The UK listing review, which was part of chancellor Rishi Sunak’s plans to reinvigorate the City in the wake of Brexit recommends removing a rule that has seen the UK fall behind other European financial centres as the boom in SPACs, has crossed the Atlantic. With thousands of private equity based companies in existence today, many of which are or will be in need of exit opportunities, SPACs serve as a great mechanism for this, solving problems for both the companies and the investment firms.
However, current rules require SPACs to suspend trading once a target is acquired, meaning investors are locked in even if they do not approve of a potential purchase. Bankers, lawyers and stock exchange executives view the suspension rule as a key impediment to SPACs choosing to list in London and the Hill review calls for “liberalising” rules and recommends that the Financial Conduct Authority (‘FCA’) lifts the suspension requirement. The FCA introduced the suspension rule in 2018 to set up barriers to a wave of smaller SPACs listing in the UK, but it has also put off larger blank cheque companies from choosing London.
Indeed, so far this year there have been no SPAC listings on the London Stock Exchange this year. Although London has long been the capital of finance, it has been at risk of losing its crown since Brexit, something not lost on Ministers and senior City figures.

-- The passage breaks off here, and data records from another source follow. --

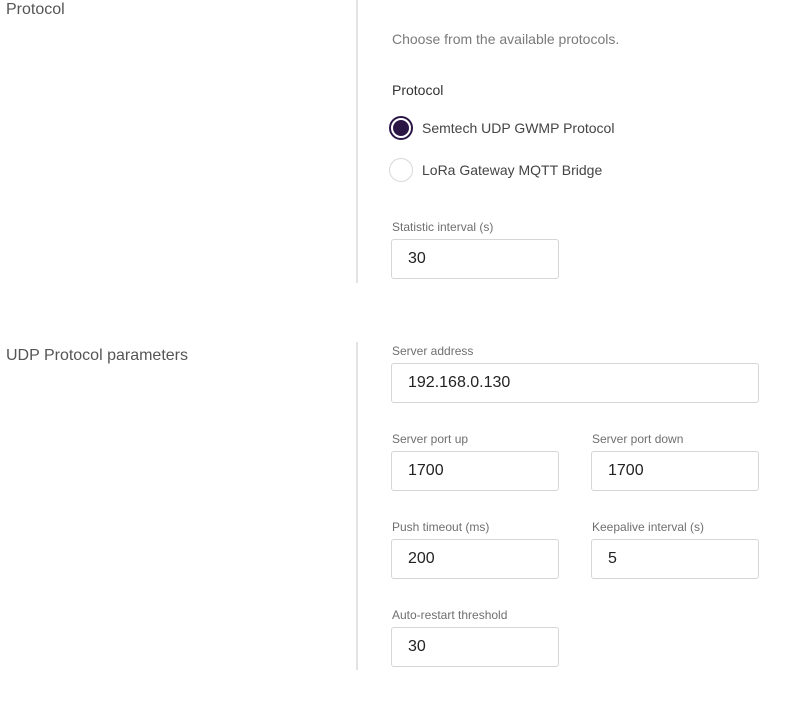 The height and width of the screenshot is (709, 804). I want to click on keepalive-interval-input, so click(675, 559).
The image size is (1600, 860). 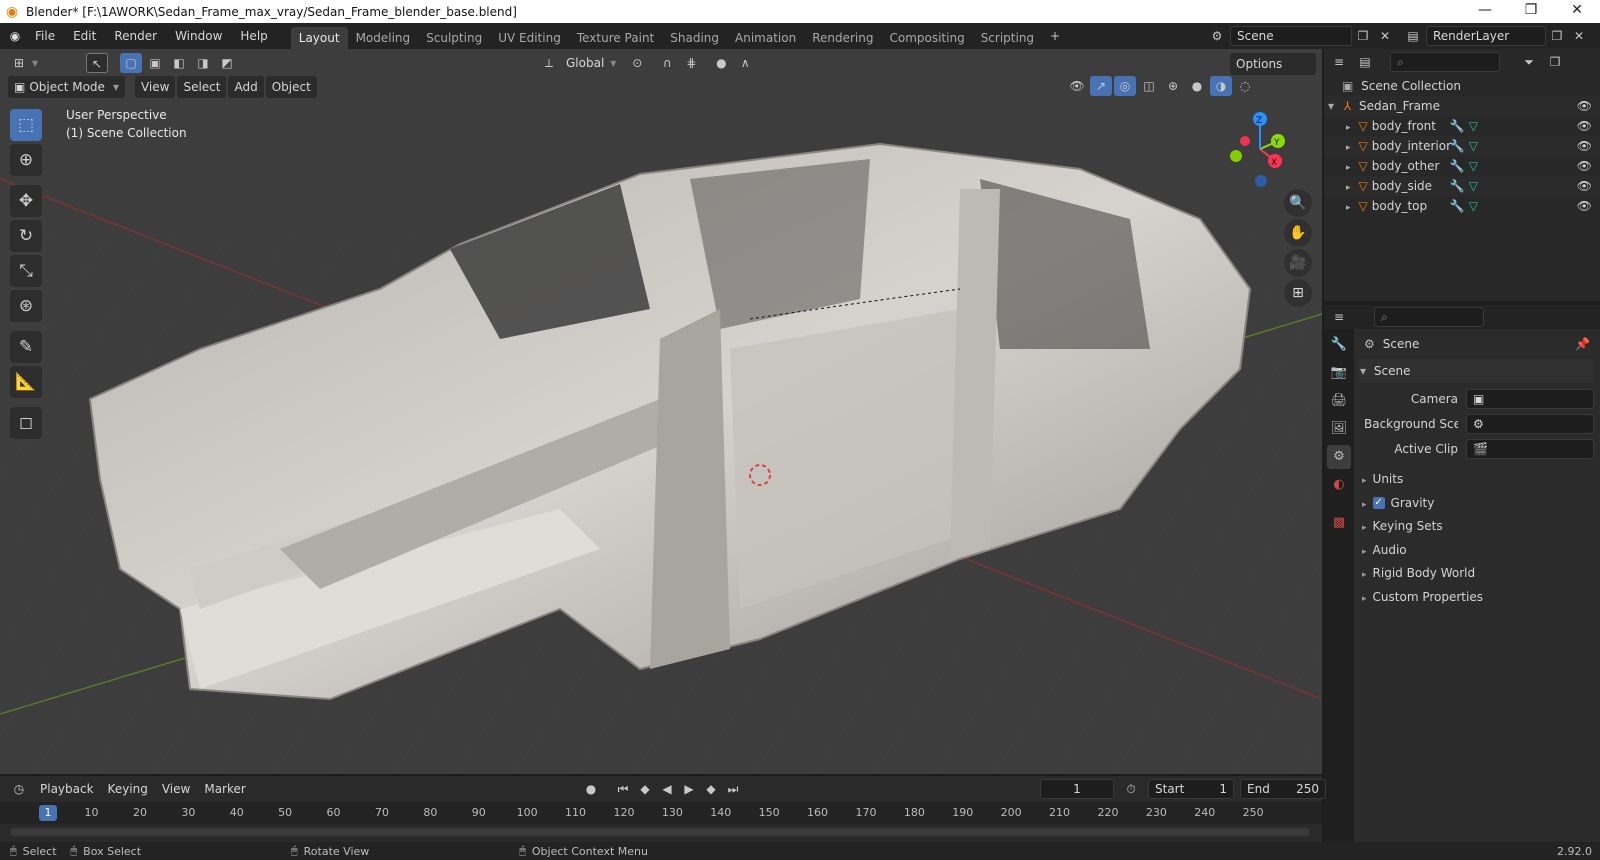 What do you see at coordinates (1408, 166) in the screenshot?
I see `object-label: body_other` at bounding box center [1408, 166].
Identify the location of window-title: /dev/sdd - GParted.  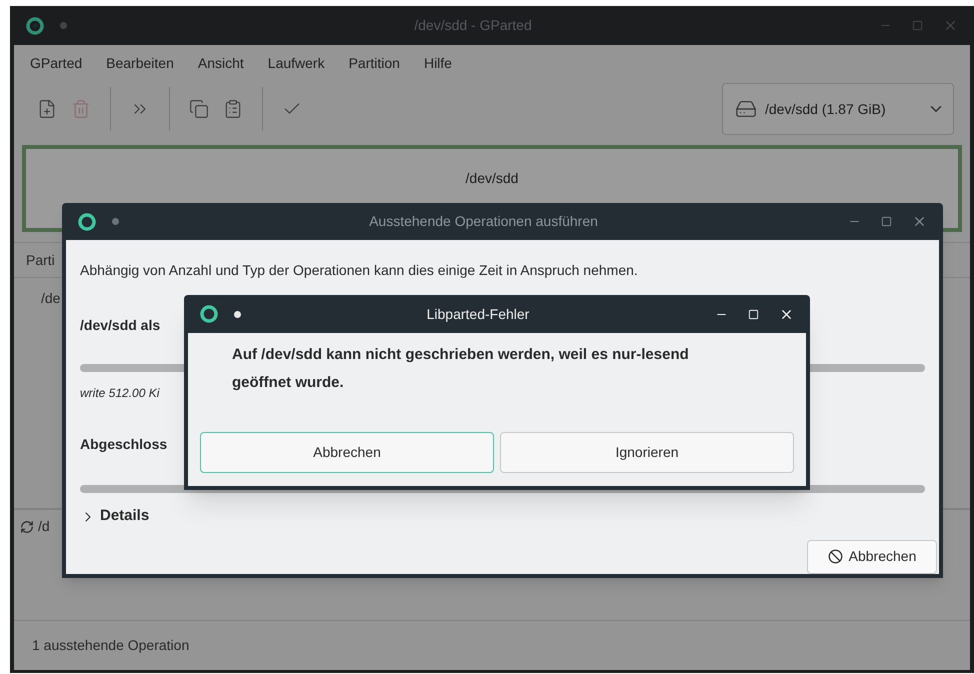
(473, 26).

In January, London Stock Exchange Chief Executive David Schwimmer said: “Britain should replicate New York’s “blank check” listings to boost London’s appeal as a global financial center after Brexit… SPACs have clearly taken off in the U.S. markets. There is increasing curiosity and potential interest in seeing more of them here.” His comments were later echoed by the former London Stock Exchange Group’s chief executive Xavier Rolet, “The U.K. needs to promptly consider the SPAC revolution…The U.K. government should move quickly to embrace blank-check firms and cryptocurrencies to help the City of London flourish in the post-Brexit era.”
I was speaking earlier today to a leading business journalist who’s always well informed and is convinced that it’s only a matter of time before we see the first SPAC transaction in the UK. So, watch this SPAC-E.